**TO DO:** Give back exactly the stretch of data below from the line holding "The image size is (632, 740)." through the line holding "Task: Open Information", both ends included, and leave the remaining lines out.

= Beginning of Section =

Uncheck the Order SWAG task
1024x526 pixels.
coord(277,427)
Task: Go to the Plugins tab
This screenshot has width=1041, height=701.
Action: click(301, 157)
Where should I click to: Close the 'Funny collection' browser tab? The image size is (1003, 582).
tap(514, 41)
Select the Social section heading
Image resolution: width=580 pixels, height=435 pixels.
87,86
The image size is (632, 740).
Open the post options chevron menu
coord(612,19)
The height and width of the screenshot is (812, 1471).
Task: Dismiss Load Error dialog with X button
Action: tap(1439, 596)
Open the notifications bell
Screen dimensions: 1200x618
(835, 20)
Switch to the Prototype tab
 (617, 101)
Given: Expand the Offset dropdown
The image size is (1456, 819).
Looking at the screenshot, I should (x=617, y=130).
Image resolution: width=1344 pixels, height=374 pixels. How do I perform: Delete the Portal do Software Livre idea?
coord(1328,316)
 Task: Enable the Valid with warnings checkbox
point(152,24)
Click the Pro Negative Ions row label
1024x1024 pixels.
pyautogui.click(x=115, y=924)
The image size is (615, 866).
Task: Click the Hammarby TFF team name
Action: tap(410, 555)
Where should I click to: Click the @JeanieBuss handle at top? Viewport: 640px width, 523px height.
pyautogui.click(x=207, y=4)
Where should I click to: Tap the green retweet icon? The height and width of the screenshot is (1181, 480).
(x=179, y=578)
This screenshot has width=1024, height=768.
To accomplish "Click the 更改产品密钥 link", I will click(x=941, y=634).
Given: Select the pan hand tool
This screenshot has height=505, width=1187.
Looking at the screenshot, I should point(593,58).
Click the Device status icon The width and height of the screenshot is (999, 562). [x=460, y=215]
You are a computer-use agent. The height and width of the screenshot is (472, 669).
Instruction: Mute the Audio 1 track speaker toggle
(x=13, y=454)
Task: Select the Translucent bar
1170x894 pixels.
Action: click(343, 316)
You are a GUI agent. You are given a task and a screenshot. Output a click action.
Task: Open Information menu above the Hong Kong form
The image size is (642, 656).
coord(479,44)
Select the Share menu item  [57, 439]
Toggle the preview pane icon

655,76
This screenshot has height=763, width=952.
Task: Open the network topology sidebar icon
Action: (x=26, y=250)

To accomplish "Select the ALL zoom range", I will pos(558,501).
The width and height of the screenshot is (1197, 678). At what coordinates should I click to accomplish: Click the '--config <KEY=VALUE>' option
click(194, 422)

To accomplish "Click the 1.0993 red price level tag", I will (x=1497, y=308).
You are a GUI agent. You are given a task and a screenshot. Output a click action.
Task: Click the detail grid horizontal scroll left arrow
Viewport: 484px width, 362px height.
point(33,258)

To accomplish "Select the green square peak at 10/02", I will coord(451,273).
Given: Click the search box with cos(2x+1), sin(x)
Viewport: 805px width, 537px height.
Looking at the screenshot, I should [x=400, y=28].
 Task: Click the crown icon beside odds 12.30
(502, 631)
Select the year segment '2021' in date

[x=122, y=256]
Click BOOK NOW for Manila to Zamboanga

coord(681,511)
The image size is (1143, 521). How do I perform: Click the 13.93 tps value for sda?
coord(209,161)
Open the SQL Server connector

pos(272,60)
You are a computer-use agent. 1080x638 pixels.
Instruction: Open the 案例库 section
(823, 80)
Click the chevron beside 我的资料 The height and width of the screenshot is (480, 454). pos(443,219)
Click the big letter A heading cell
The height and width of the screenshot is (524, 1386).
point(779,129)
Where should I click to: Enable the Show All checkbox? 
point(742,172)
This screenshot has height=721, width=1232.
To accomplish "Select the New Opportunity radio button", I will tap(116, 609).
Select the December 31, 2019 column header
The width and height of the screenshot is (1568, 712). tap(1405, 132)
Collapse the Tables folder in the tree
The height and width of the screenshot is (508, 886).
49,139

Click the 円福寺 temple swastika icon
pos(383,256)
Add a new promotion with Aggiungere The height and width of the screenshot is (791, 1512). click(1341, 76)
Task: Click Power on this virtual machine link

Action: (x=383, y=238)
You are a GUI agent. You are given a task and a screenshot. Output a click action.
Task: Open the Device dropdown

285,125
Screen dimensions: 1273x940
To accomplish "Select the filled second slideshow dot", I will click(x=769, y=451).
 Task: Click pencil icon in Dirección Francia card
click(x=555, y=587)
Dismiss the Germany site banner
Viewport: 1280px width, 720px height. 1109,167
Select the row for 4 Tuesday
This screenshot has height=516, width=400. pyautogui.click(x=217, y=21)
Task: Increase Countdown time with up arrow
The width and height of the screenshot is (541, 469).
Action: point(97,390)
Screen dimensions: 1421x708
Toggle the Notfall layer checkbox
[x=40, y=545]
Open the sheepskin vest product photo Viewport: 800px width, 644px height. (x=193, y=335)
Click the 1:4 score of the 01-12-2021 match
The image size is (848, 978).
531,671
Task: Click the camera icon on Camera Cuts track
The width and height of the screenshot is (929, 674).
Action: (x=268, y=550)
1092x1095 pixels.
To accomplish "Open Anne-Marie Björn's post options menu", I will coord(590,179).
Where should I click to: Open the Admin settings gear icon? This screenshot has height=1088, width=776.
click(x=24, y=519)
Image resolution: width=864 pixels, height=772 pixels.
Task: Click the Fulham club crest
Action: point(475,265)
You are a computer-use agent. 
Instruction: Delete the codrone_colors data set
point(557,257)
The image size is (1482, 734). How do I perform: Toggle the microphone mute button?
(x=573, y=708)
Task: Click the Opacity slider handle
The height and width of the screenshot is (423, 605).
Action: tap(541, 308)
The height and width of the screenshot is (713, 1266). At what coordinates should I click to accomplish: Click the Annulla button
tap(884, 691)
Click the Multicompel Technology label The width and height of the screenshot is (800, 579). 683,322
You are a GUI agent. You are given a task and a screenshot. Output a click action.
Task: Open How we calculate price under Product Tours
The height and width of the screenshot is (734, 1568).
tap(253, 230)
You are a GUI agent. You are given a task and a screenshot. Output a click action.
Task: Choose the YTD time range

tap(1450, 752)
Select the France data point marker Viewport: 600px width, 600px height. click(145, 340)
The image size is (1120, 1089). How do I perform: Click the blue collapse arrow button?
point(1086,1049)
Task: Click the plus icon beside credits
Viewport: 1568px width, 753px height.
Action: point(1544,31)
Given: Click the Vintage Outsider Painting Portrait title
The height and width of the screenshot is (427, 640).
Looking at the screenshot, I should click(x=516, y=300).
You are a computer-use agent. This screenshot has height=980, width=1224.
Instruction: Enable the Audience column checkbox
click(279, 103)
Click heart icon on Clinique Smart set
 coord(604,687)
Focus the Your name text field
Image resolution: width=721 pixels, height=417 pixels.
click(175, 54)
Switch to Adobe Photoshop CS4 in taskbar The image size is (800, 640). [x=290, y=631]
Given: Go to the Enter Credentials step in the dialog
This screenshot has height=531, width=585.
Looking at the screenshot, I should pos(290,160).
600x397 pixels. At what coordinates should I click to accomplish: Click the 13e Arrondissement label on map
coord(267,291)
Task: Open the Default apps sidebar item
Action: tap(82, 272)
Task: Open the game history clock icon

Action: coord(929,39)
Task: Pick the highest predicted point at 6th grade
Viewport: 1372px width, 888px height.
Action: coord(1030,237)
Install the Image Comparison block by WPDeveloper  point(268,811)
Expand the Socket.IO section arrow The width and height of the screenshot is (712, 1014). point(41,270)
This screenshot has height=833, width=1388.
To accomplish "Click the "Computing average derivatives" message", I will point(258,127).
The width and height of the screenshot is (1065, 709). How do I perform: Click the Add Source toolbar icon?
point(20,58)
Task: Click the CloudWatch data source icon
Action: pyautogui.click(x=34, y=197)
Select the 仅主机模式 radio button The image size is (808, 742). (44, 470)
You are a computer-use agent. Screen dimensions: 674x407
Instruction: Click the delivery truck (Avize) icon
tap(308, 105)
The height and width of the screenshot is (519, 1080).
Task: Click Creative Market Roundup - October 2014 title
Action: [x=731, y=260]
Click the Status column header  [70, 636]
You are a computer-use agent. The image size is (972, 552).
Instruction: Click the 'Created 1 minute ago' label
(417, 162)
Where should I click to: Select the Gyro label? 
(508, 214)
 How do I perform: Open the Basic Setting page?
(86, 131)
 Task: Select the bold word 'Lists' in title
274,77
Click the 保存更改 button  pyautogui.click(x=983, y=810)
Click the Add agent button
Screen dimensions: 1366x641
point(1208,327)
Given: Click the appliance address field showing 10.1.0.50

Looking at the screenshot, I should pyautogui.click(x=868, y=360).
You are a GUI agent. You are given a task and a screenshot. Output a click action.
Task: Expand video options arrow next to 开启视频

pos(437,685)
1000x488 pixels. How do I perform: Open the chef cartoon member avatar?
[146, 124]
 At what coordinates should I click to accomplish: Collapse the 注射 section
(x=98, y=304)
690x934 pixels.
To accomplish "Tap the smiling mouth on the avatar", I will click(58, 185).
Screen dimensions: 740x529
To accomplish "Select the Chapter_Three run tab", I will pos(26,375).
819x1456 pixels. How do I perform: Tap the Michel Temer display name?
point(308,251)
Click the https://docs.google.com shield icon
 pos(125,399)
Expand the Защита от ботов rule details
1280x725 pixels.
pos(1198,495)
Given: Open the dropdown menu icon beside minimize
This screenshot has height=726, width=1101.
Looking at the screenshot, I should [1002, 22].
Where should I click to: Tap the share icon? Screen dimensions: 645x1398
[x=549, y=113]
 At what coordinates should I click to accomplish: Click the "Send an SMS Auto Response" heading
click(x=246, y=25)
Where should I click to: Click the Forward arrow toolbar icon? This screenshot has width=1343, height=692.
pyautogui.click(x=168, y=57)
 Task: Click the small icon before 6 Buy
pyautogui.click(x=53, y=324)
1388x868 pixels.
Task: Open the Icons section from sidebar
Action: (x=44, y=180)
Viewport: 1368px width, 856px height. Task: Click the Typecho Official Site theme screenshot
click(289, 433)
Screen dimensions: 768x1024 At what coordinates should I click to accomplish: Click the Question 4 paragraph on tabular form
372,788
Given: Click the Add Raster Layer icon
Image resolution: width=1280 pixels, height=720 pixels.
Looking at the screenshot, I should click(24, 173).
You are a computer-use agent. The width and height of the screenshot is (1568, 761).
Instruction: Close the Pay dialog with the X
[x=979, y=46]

= End of Section =

**EXERCISE SOLUTION:**
The image size is (632, 740).
Open the post options chevron menu
coord(612,19)
The height and width of the screenshot is (812, 1471).
Task: Dismiss Load Error dialog with X button
Action: tap(1439, 596)
Open the notifications bell
Screen dimensions: 1200x618
(835, 20)
Switch to the Prototype tab
 (617, 101)
Given: Expand the Offset dropdown
The image size is (1456, 819).
Looking at the screenshot, I should (x=617, y=130).
Image resolution: width=1344 pixels, height=374 pixels. How do I perform: Delete the Portal do Software Livre idea?
coord(1328,316)
 Task: Enable the Valid with warnings checkbox
point(152,24)
Click the Pro Negative Ions row label
1024x1024 pixels.
pyautogui.click(x=115, y=924)
The image size is (615, 866).
Task: Click the Hammarby TFF team name
Action: tap(410, 555)
Where should I click to: Click the @JeanieBuss handle at top? Viewport: 640px width, 523px height.
pyautogui.click(x=207, y=4)
Where should I click to: Tap the green retweet icon? The height and width of the screenshot is (1181, 480).
(x=179, y=578)
This screenshot has width=1024, height=768.
To accomplish "Click the 更改产品密钥 link", I will click(x=941, y=634).
Given: Select the pan hand tool
This screenshot has height=505, width=1187.
Looking at the screenshot, I should point(593,58).
Click the Device status icon The width and height of the screenshot is (999, 562). [x=460, y=215]
You are a computer-use agent. The height and width of the screenshot is (472, 669).
Instruction: Mute the Audio 1 track speaker toggle
(x=13, y=454)
Task: Select the Translucent bar
1170x894 pixels.
Action: click(343, 316)
You are a GUI agent. You are given a task and a screenshot. Output a click action.
Task: Open Information menu above the Hong Kong form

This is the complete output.